Some researchers are uncomfortable with the prospect that their work will be interpreted in different ways by different people; they want for there to be one answer and one bottom line (often, their own). For example, one report focused on the triptans, a class of drugs used to treat migraine headaches. The report found that one of the drugs was more likely to provide relief in one hour than some of the others. However, due to gaps in the evidence, it really wasn't clear after six months or a year which drug within the class of triptans was more likely to improve headaches or enhance functioning. In some states, policy makers concluded that all triptans are essentially the same. In others, officials believed that the one that worked better within one hour was the preferred drug.

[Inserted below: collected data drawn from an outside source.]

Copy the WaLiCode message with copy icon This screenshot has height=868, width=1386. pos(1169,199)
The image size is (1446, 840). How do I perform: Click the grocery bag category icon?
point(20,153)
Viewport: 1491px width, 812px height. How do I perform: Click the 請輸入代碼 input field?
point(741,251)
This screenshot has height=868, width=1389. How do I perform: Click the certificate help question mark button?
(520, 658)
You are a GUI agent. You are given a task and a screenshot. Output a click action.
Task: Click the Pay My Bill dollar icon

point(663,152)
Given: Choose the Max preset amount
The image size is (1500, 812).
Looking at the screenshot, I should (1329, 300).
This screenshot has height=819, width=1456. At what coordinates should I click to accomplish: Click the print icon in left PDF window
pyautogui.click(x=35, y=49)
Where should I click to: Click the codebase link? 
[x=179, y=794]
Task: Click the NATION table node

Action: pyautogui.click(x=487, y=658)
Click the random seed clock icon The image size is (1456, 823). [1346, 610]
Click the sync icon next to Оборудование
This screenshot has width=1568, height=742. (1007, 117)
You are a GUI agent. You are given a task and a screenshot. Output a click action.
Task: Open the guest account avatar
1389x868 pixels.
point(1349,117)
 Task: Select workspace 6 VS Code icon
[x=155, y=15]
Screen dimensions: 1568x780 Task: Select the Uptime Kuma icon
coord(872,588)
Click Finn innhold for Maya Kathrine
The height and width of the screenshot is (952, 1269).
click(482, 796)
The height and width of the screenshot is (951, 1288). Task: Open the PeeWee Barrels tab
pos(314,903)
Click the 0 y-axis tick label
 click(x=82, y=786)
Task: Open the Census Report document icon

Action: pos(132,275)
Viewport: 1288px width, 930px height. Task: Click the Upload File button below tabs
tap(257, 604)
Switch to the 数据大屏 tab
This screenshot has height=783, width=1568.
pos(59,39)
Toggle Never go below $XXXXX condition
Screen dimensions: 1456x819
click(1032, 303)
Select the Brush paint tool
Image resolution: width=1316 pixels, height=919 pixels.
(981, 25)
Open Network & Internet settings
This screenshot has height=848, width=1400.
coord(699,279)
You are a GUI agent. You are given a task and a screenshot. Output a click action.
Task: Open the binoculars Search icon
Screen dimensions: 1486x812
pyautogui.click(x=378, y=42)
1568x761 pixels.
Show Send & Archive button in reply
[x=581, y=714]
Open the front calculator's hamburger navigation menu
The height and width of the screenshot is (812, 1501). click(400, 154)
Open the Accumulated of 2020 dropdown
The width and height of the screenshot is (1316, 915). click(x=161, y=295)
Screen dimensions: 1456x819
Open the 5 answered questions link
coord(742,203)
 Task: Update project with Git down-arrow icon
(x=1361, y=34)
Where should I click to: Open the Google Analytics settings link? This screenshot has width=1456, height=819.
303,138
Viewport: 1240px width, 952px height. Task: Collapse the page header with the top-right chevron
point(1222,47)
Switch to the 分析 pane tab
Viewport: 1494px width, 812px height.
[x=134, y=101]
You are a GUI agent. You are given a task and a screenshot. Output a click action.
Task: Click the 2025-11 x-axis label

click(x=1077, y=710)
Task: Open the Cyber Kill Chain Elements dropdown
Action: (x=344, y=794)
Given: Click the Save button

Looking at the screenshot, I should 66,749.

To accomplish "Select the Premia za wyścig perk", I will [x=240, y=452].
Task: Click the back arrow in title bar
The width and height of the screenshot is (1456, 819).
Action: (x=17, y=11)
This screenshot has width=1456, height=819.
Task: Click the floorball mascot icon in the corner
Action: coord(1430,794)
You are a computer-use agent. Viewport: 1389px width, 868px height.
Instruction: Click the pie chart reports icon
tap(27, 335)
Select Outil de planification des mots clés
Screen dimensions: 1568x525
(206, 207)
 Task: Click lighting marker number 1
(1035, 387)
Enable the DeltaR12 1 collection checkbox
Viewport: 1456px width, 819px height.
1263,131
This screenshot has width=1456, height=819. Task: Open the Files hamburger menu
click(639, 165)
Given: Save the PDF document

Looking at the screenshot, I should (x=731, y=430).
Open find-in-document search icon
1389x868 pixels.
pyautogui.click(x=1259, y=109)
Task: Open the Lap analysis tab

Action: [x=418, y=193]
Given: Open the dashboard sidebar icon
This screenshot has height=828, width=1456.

It's not that either conclusion is wrong or right; rather, they are both reasonable interpretations of an imperfect body of evidence. Systematic reviews define the strengths and limitations of the evidence, and clarify which tests and treatments are based on evidence and which on other grounds, but they don't necessarily tell you what to do when the evidence is limited. That is where factors such as equity, judgment, values, and preferences come into play. These considerations must be brought to bear to make a good decision—one that reflects the decision maker's values while taking into account the strength and direction of evidence.
I did a lot of work for the U.S. Preventive Services Task Force over the years, and I believe that that prepared me well for comparative effectiveness research. In that position, I would write a report summarizing a body of evidence, which the task force would then use as the basis for their recommendations. At times, I was tempted to tell the group that they had reached the wrong conclusion based on my own review and interpretation of the evidence. But it's not that straightforward. There is a dialogue and you must feel comfortable with that. The report lays out the evidence, but decision makers have to apply their judgment. At times, those judgments may not match your own.
While their conclusions may vary, states and other decision makers all need a process for generating explicit, defensible recommendations and linking them to the evidence. We can't enforce how our reports are used. We can't select for others the right mechanisms to implement systematic reviews fairly and effectively. The most we can do is promote an evidence-based approach. Our challenges are to maintain high academic values, to do our work quickly enough to ensure that the information is timely, to handle criticism well, and to avoid any undue influence.
Finally, we need to identify shared goals among all stakeholders in this process while maintaining separate identities. Clinicians' and patients' concerns should be reflected in these reviews. Researchers and decision makers should wrestle with the idea of what is good evidence. And everybody—patients, caregivers, policymakers, investigators, payers, etc.—should demand better evidence about outcomes that matter. That is our common agenda.